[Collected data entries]
= Beginning of Section =
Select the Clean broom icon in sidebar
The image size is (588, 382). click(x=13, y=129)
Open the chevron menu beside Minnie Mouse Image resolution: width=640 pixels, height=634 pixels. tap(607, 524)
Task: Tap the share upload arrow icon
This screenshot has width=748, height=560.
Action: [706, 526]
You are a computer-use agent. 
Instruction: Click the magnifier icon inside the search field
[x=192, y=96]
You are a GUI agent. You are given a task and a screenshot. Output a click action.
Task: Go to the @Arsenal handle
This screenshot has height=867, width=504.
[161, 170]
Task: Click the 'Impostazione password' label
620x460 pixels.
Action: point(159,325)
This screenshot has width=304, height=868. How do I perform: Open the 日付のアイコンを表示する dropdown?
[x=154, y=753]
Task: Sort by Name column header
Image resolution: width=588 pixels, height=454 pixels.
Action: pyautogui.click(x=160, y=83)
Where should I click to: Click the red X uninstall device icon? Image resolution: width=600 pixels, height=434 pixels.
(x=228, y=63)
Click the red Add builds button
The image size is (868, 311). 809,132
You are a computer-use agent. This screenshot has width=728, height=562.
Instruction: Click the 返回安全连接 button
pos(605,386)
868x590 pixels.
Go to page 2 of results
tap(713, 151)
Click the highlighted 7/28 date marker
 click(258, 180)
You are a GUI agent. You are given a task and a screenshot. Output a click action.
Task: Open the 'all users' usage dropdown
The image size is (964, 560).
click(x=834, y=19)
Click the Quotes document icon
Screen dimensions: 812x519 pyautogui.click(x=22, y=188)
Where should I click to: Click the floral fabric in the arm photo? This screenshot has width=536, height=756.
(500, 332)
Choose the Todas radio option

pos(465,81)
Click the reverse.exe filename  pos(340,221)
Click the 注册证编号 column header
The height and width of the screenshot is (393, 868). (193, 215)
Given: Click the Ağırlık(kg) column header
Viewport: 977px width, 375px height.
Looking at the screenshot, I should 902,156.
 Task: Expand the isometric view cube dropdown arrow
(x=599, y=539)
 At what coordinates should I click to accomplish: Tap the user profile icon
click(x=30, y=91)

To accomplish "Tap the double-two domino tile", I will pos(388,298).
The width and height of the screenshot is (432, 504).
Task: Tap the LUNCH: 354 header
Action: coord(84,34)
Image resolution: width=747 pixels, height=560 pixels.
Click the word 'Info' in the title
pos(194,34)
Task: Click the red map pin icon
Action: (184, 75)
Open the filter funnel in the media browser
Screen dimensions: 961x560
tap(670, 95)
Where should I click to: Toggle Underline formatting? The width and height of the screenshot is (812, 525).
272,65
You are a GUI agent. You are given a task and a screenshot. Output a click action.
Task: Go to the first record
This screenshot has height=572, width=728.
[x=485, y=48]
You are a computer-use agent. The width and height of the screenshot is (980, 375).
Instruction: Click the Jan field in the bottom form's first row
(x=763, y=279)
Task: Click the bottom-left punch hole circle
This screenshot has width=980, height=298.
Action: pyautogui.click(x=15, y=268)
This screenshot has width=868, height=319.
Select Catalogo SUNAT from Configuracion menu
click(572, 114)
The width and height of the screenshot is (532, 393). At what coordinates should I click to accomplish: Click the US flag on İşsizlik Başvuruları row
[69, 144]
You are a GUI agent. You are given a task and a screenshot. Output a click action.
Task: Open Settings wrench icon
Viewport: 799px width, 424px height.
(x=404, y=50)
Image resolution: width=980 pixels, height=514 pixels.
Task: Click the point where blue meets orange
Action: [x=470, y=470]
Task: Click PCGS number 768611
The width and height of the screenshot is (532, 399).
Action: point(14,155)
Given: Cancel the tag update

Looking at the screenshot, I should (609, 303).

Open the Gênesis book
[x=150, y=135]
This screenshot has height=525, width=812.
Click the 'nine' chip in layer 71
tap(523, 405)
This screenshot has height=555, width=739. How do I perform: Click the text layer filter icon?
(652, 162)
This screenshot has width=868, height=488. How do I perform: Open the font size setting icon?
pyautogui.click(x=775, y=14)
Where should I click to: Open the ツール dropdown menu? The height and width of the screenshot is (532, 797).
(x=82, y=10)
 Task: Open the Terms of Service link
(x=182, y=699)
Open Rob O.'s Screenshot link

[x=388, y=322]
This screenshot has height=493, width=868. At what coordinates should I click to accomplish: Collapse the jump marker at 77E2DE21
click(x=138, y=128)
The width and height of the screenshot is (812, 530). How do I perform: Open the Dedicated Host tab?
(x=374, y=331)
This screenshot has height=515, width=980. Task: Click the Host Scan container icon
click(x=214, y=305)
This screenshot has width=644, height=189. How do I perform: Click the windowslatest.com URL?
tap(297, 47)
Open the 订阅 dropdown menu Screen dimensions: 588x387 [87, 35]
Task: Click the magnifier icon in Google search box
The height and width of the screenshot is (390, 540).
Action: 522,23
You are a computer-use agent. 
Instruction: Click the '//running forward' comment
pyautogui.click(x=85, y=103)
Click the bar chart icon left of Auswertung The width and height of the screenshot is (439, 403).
= End of Section =
YOUR OBJECTIVE - The string "computer" appears in how many lines above? Answer with the number only.

TASK RESPONSE - 4